Does junior want a big plastic gym for the yard or a friendly new computer?
That's the spending decision facing baby boomers with children, and one of the forces altering the world of large, rotationally molded toys. The segment is small — major players include Little Tikes Co., Step2 Co. and Fisher-Price — but it accounts for a huge chunk of the rotomolding industry.
Most rotomolding authorities say toy molders are the industry's artisans of efficiency. Their plants turn out high-volume products. Playhouses, sliding boards, kitchenettes and riding vehicles flow out of huge medieval-looking machines, spinning slowly through ovens and cooling. Crew members on platforms pass the parts down chutes to finishers, then into a box.
But something went wrong in toy land. It happened almost all at once. First, Fisher-Price returned to rotomolding in 1995, adding more product. Prices for polyethylene resin seesawed up and down. Stressed-out retailers harshly questioned the space vs. profit of these ``big cube'' toys. Inventory piled up. Parents were facing new decisions, to spend $250 on a gym set or to pick up some video games.

List of tasks:
• A. According to the article about rotationally molded toys, in what year did Fisher-Price return to rotomolding?
• B. Write the next few sentences of the article about rotationally molded toys, picking up after its final line.
The listing has no connection to the article about rotationally molded toys.

Stored data entries
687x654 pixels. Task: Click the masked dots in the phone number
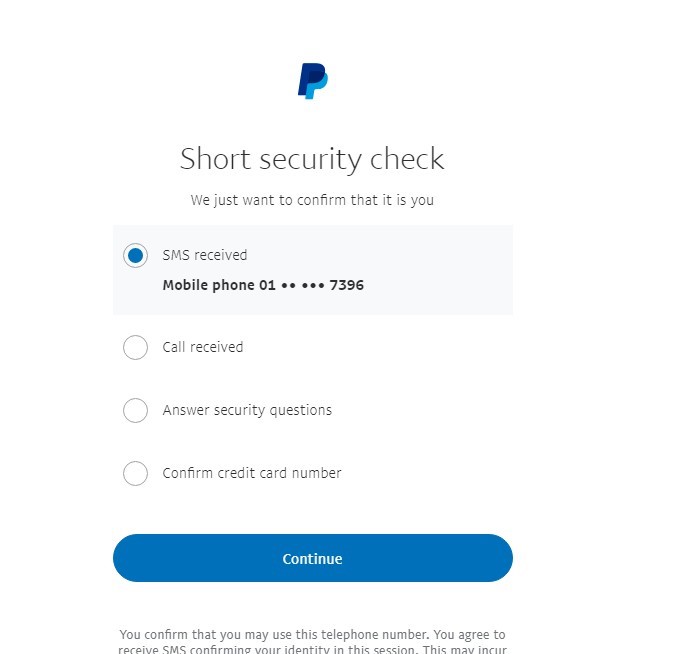pyautogui.click(x=302, y=285)
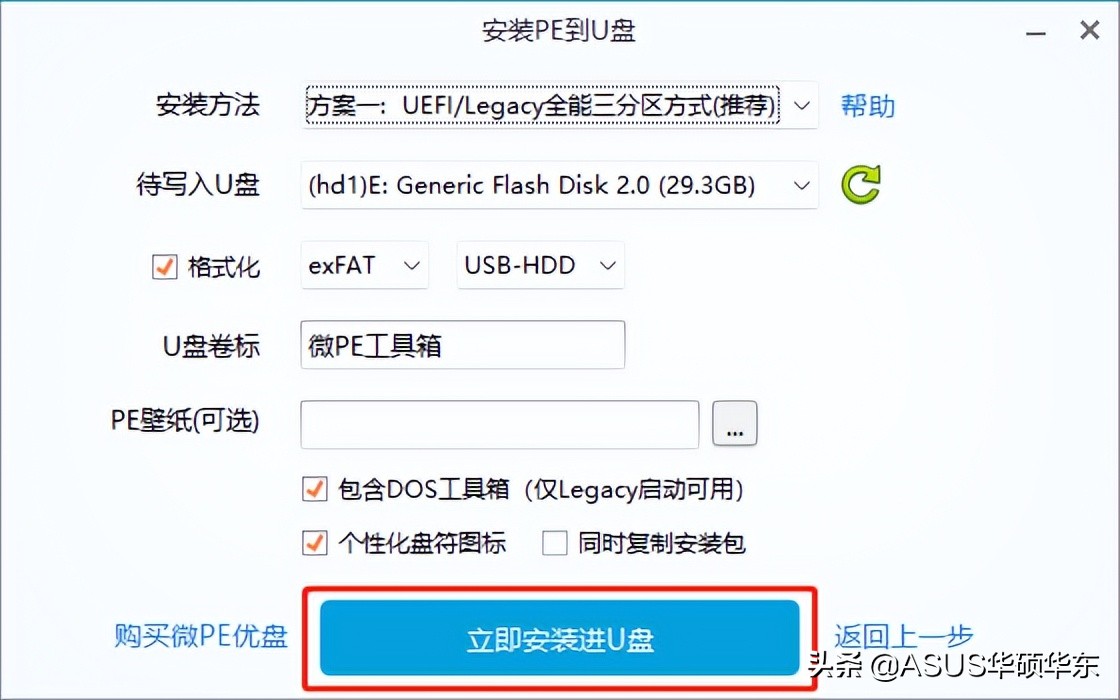Open the 购买微PE优盘 link
Screen dimensions: 1120x700
(201, 636)
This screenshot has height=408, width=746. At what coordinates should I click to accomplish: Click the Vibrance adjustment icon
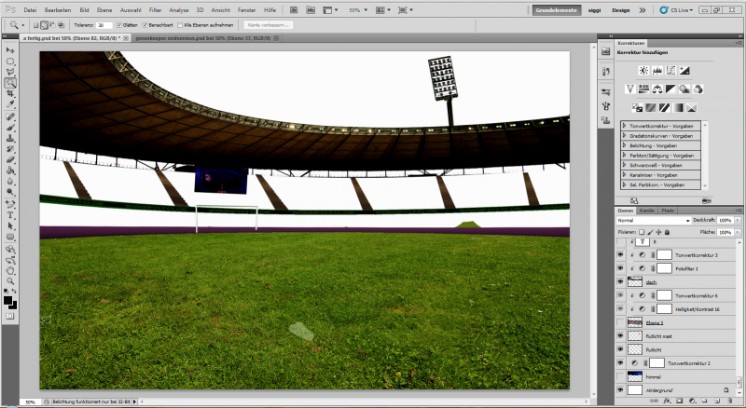point(630,88)
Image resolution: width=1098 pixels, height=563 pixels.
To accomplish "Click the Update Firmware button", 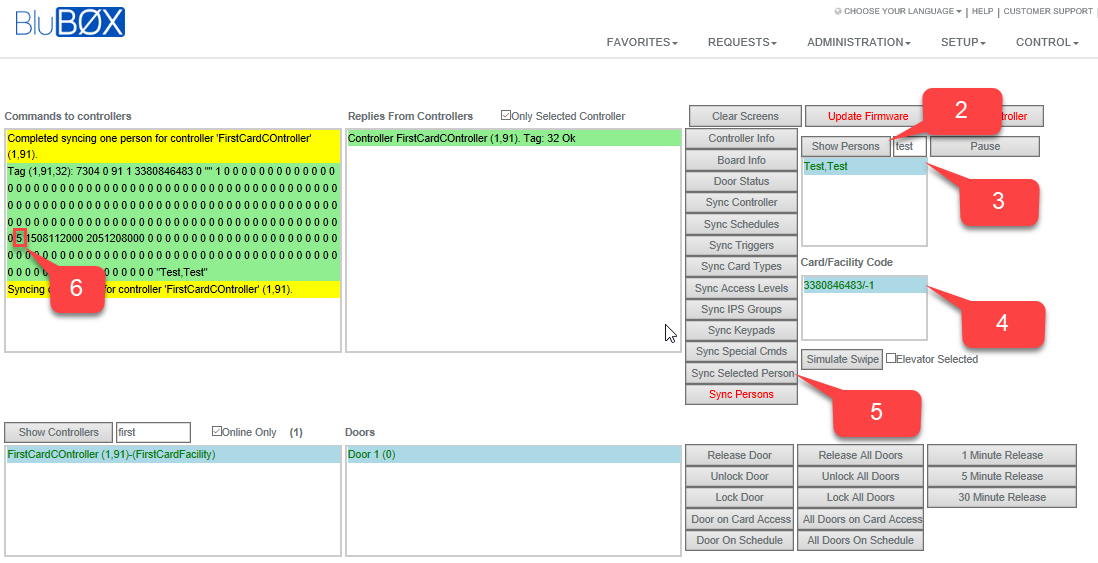I will 868,117.
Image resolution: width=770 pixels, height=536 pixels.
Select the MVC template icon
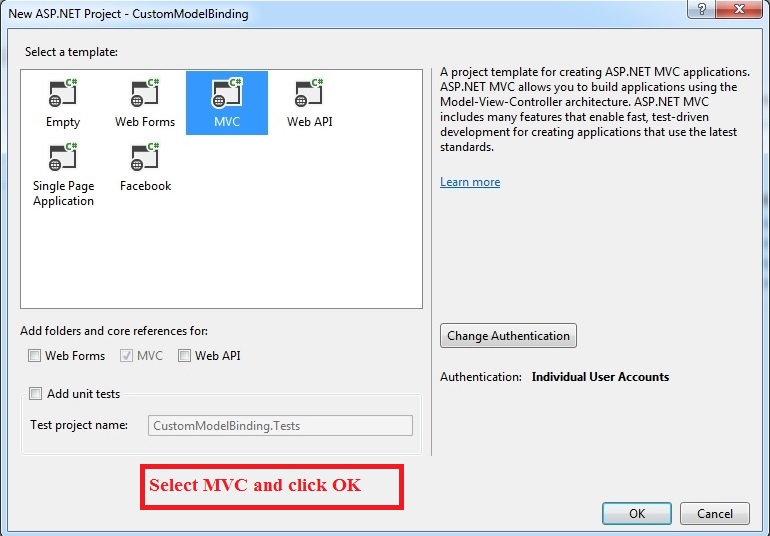(226, 93)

The results:
• A. 1995

• B.
Mattel Inc., which owns Fisher-Price, ended up shutting its major rotomolding plant in Medina, N.Y., this year and, according to a former Fisher-Price official, leaving a warehouse filled with toys.
This past March, as Fisher-Price was laying off workers, Little Tikes announced major news: the closing of its 300-worker plant in Aurora, Mo. Part of the problem: Wal-Mart cut back on its toy stock. That followed the 1995 closings of Tikes plants in Blythewood, S.C., and Guelph, Ontario.
Gary Kleinjan, who was Little Tikes' president and general manager until Aug. 11, said the 1995 Christmas wasn't that great.
``We think 1996 was kind of an unusual year. The year started out with a carry-over a little heavier than most manufacturers would like, because of the 1995 Christmas season,'' he said in an Aug. 6 interview. ``Then we hit a very cold, wet and long spring on the outdoor products, which really never got us started.''
Rubbermaid named Kleinjan president of sales and corporate accounts at Rubbermaid on Aug. 11.
Thomas G. Murdough Jr., who founded Little Tikes, then Step2 Co., places the blame on Fisher-Price for cut-rate pricing of ``me-too'' products and heavy advertising — then criticizes Little Tikes for following.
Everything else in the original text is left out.